• **Given problem**:
Can you pull out the text of every record below, copying each line word for word and leaving the pictures out?

Excerpt from a dataset:
- - -

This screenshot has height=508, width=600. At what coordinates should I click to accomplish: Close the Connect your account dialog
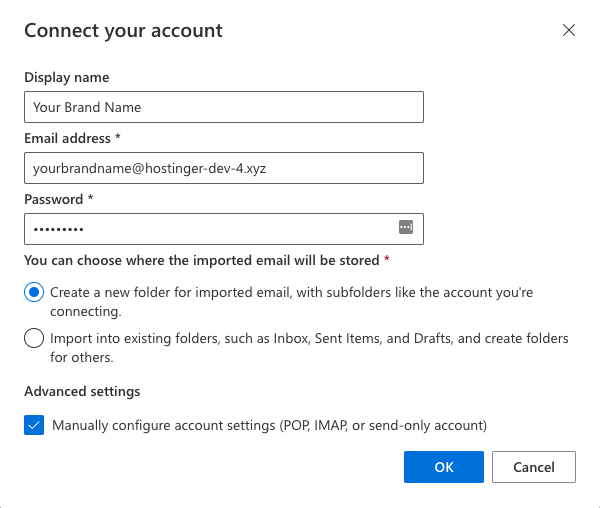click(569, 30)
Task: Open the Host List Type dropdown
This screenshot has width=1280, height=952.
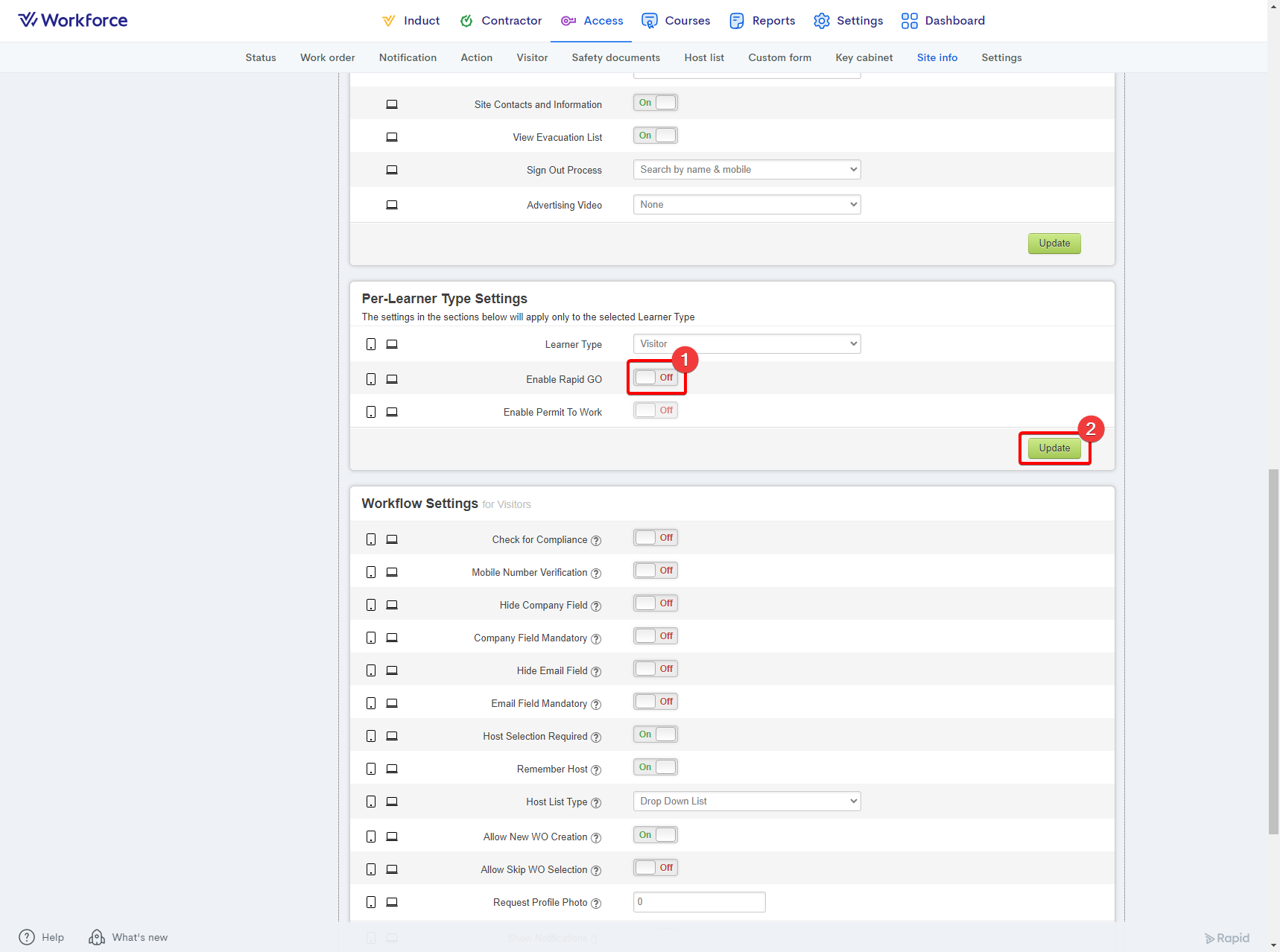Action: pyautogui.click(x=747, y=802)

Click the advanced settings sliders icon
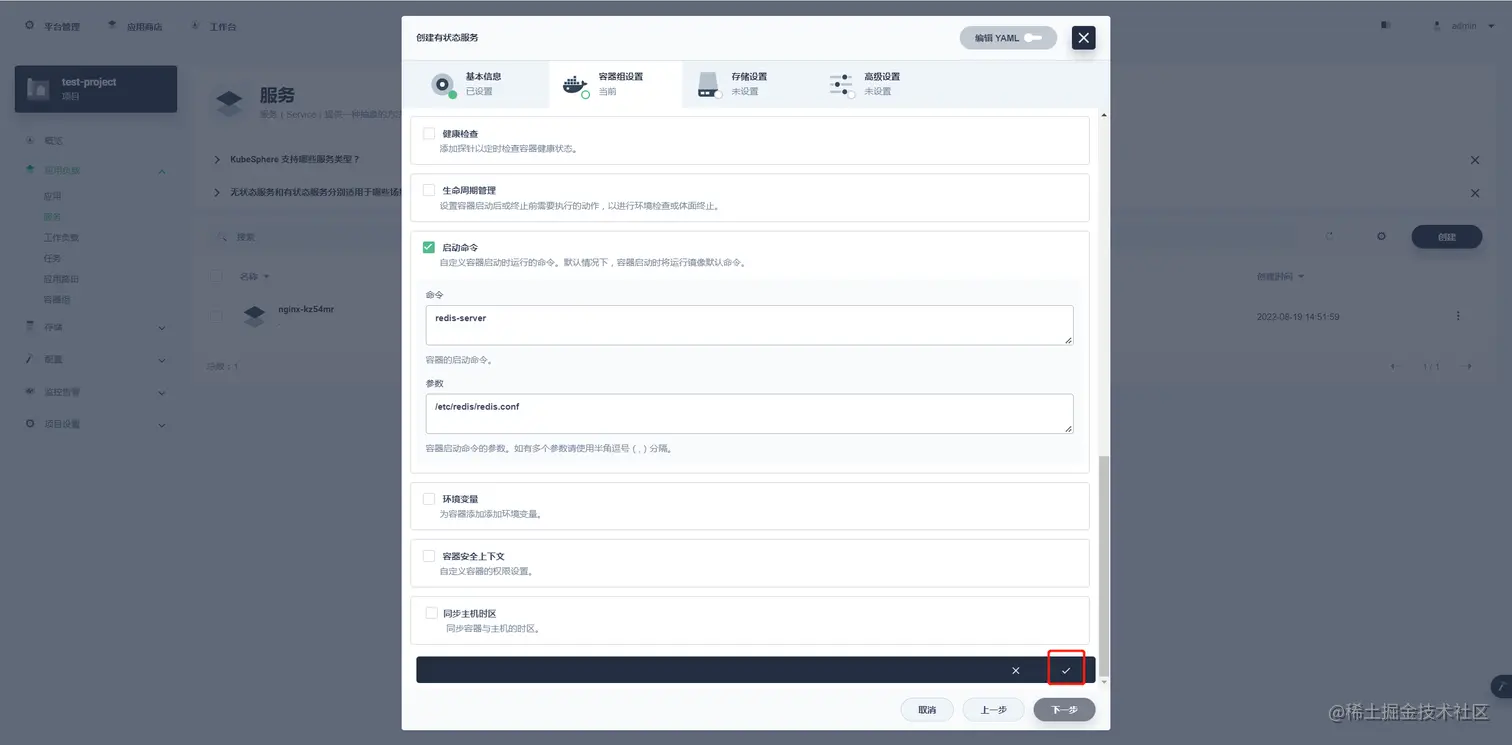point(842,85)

- - -

• **Result for this task**:
This screenshot has height=508, width=600. At what coordinates should I click to accomplish: Close the Connect your account dialog
click(569, 30)
Task: Open the Host List Type dropdown
This screenshot has width=1280, height=952.
Action: pyautogui.click(x=747, y=802)

Click the advanced settings sliders icon
point(842,85)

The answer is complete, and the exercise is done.